(CNN) Some dinosaurs were so big the ground would have shaken while they walked. But how did they carry such massive loads?
Dinosaurs likely had a different bone structure to mammals and birds that was uniquely capable of supporting huge weights, a new study has found.
A team of paleontologists, mechanical and biomedical engineers examined the upper and lower leg bones of duck-billed hadrosaurs and sauropods, long-necked and big-bodied plant eaters, whose fossils have been found on every continent.
"The structure of the trabecular, or spongy bone that forms in the interior of (the) bones we studied is unique within dinosaurs," said Anthony Fiorillo, a Southern Methodist University paleontologist and one of the authors of the study that published Wednesday in the journal PLOS One.
The trabecular bone surrounds the tiny spaces or holes in the interior part of the bone that you may see in a ham bone or in the bone of a steak, Fiorillo explained in a news statement.
The team analyzed CT scans of the dinosaur bones and compared them with the fossilized bones of extinct mammals like Siberian tigers and mammoths and animals alive today like sheep and elephants.
"Unlike in mammals and birds, the trabecular bone does not increase in thickness as the body size of dinosaurs increase," he said.
"Instead it increases in density of the occurrence of spongy bone. Without this weight-saving adaptation, the skeletal structure needed to support the duck-billed, plant-eating hadrosaurs would be so heavy, the dinosaurs would have had great difficulty moving."
Increasing connectivity of the spongy bone, the study suggested, is a more efficient bone stiffening mechanism for animals of this extraordinary size.
"This would have allowed for sufficient mechanical competence to be achieved with less bone material," the study said.
The authors suggested the findings could have implications for the designs of stiff and lightweight structures that could be used in aerospace, construction or vehicles.
"Understanding the mechanics of the trabecular architecture of dinosaurs may help us better understand the design of other lightweight and dense structures," said Trevor Aguirre, lead author of the paper and a recent mechanical engineering doctoral graduate of Colorado State University.
Tthe study, Fiorillo said, was the product of a unique collaboration between scientists in different fields.
"This is one of those cool things that can happen when one is willing to cross disciplinary boundaries to address their curiosities," he said.

=======

## Parts of the exercise:
**A.** In which journal was the study described in the dinosaur bone article published?
**B.** Repeat everything in the dinosaur bone article from "The authors suggested" down to "Colorado State University.".
The records that follow come from a separate source.

## Data listing:
=======

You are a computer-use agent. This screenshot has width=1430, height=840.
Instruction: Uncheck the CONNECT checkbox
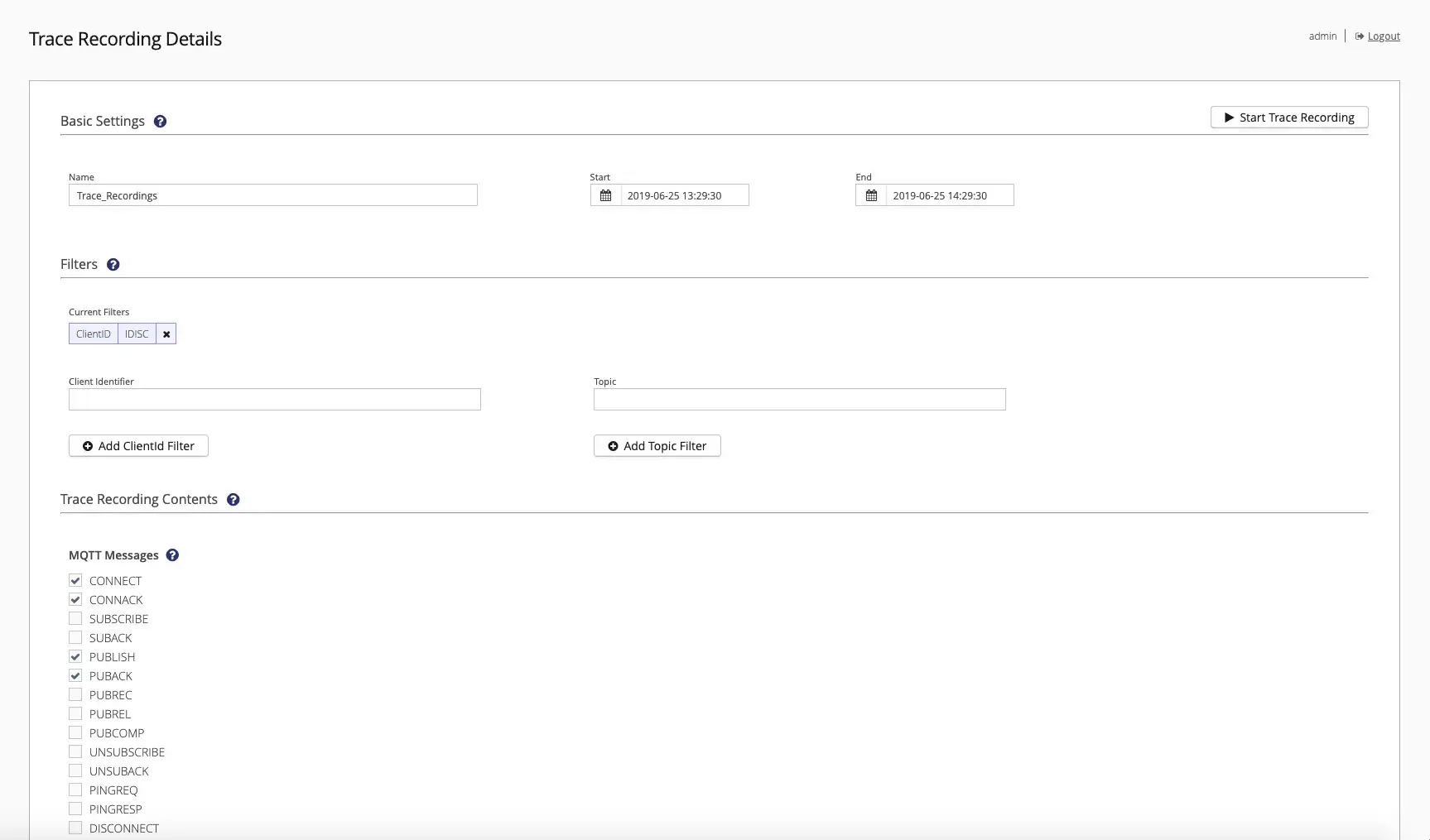coord(75,581)
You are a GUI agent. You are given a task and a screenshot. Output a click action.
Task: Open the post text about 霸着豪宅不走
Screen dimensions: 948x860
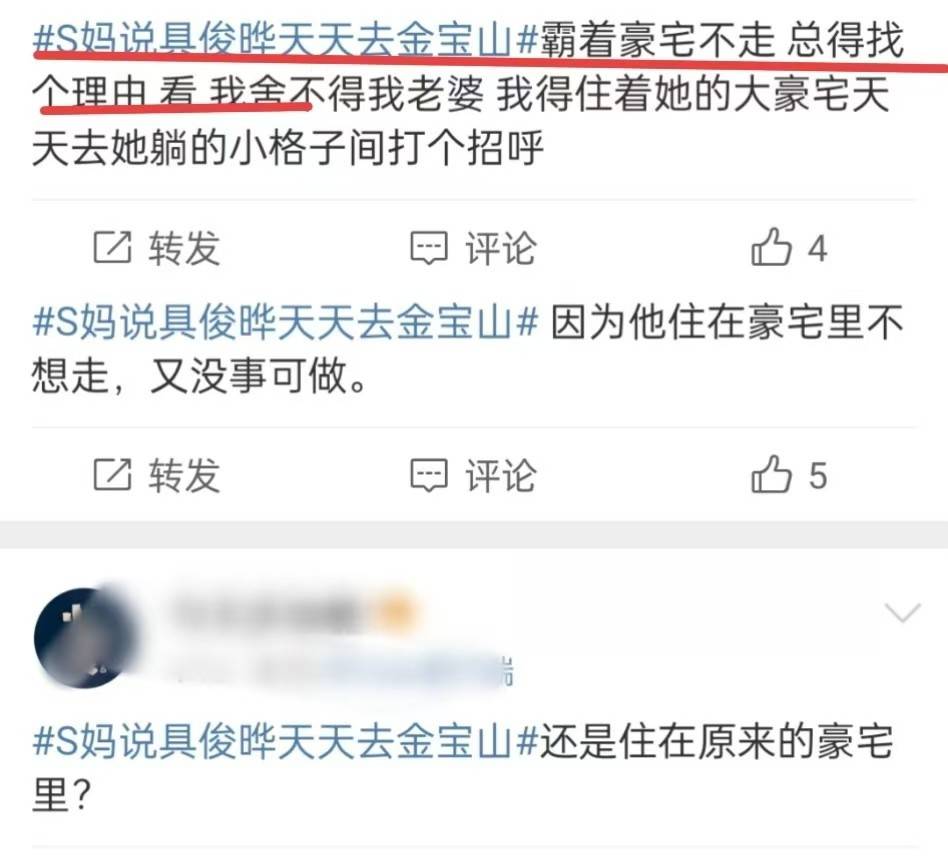pos(469,94)
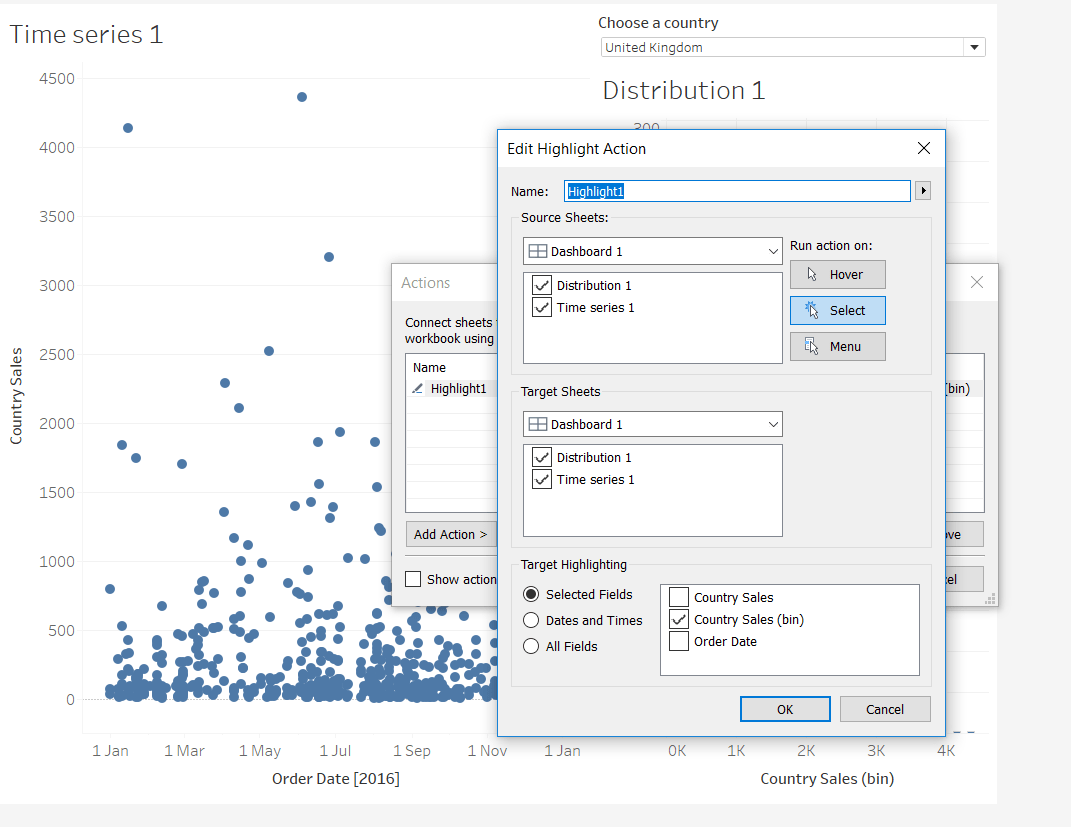Enable the Country Sales field checkbox
Screen dimensions: 1071x827
coord(679,597)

=======

## Task solutions:
**A.** PLOS One

**B.**
The authors suggested the findings could have implications for the designs of stiff and lightweight structures that could be used in aerospace, construction or vehicles.
"Understanding the mechanics of the trabecular architecture of dinosaurs may help us better understand the design of other lightweight and dense structures," said Trevor Aguirre, lead author of the paper and a recent mechanical engineering doctoral graduate of Colorado State University.